There are many sample grammars. Have a look maybe there is existing one for the language you’re about to parse. :)
P.S. The exact “CREATE TABLE” SQL statement is slightly more complex that I assume in the grammar.




10 Comments
I’m puzzled with your ‘ID’ specification. Shouldn’t it be like the one below?
‘a’ .. ‘z’ ( ‘a’ .. ‘z’ | ‘0′ .. ‘9′ | ‘_’ )*
Um… ID can start with “_” symbol so it probably should look like
ID : (‘a’.. ‘z’ | ‘_’) (‘a’..’z’ | ‘0′..’9′ | ‘_’ )*;
“The exact “CREATE TABLE” SQL statement is slightly more complex that I assume in the grammar”– slightly? ;-)
I think much more complex. I was looking on ANTLR grammars list for some SQL’92 grammar but unforunately there is nothing like this. I wonder why?

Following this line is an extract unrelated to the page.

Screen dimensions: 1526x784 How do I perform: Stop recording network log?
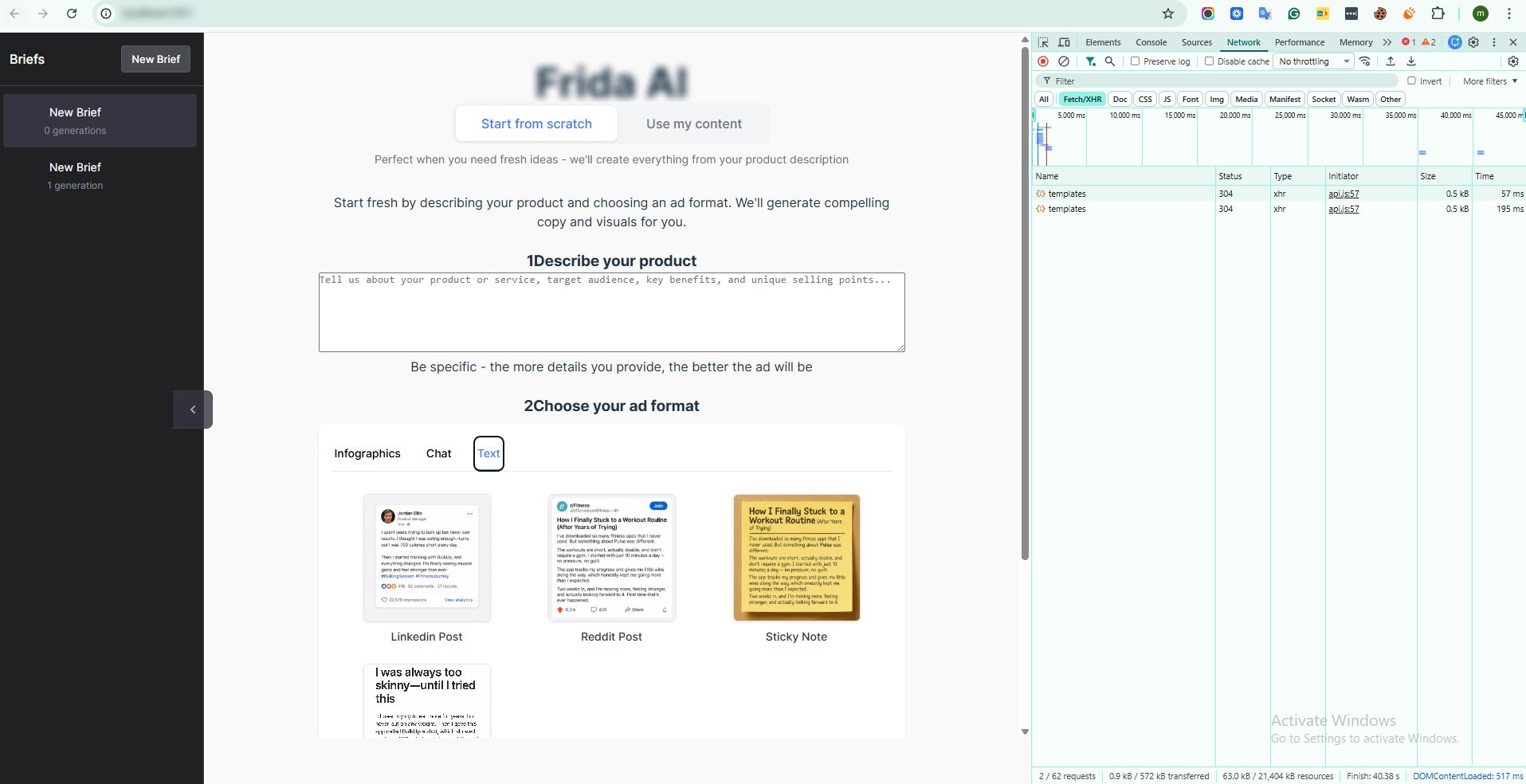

I’ve started to manually create it translating from BNF definitions but it looks like a tedious task. Do you now any complete ANTLR grammar for SQL?
Best,
Maciej
The “create table” only statement is not too complex, but the entire ANSI standard SQL grammar is. Anyway, have a look at the following links:
http://www.antlr.org/grammar/1057936474293/index.html
http://www.antlr.org/grammar/1057863397080/index.html
Hope this helps.
Danil,
Thanks for grammars links. However, they are in ANTLR v2 which is quite different from the current V3, supported by ANTLRWorks IDE. Conversion it is also not so straightforward for me (this is compositional grammar combining parser and lexer together and need to be separater first). Do you have v3 version of it?
I don’t have it. :( So you’ll probably have to translate it by yourself. Also I’m sure you’ve seen it but just in case http://savage.net.au/SQL/sql-92.bnf.html
When I generate your grammer I get code that fails because Table and Column are not defined classes.
Is ANTLR supposed to be generating those, or am I supposed to have coded them myself? What should they look like?
Thanks!
Yes, you’re supposed to create them. They are very simple though. Just java beans.
public class Column implements Comparable { private String name; private String dataType; private String constraint; private Integer length; public Column(final String name, final String dataType, final String constraint, final Integer len) { this.name = name; this.dataType = dataType; this.constraint = constraint; this.length = len; } // setters, getters go here public class Table { private String name; private List<Column> columns; public Table(final String name, List<Column> cols) { this.name = name; Collections.sort(cols); this.columns = cols; } // getters, setters go here.Using the Derby Parser could be an alternative to folks who want SQL parsing abilities in their applications.
http://issues.apache.org/jira/browse/DERBY-3946
Thanks for the link. I didn’t consider such alternatives.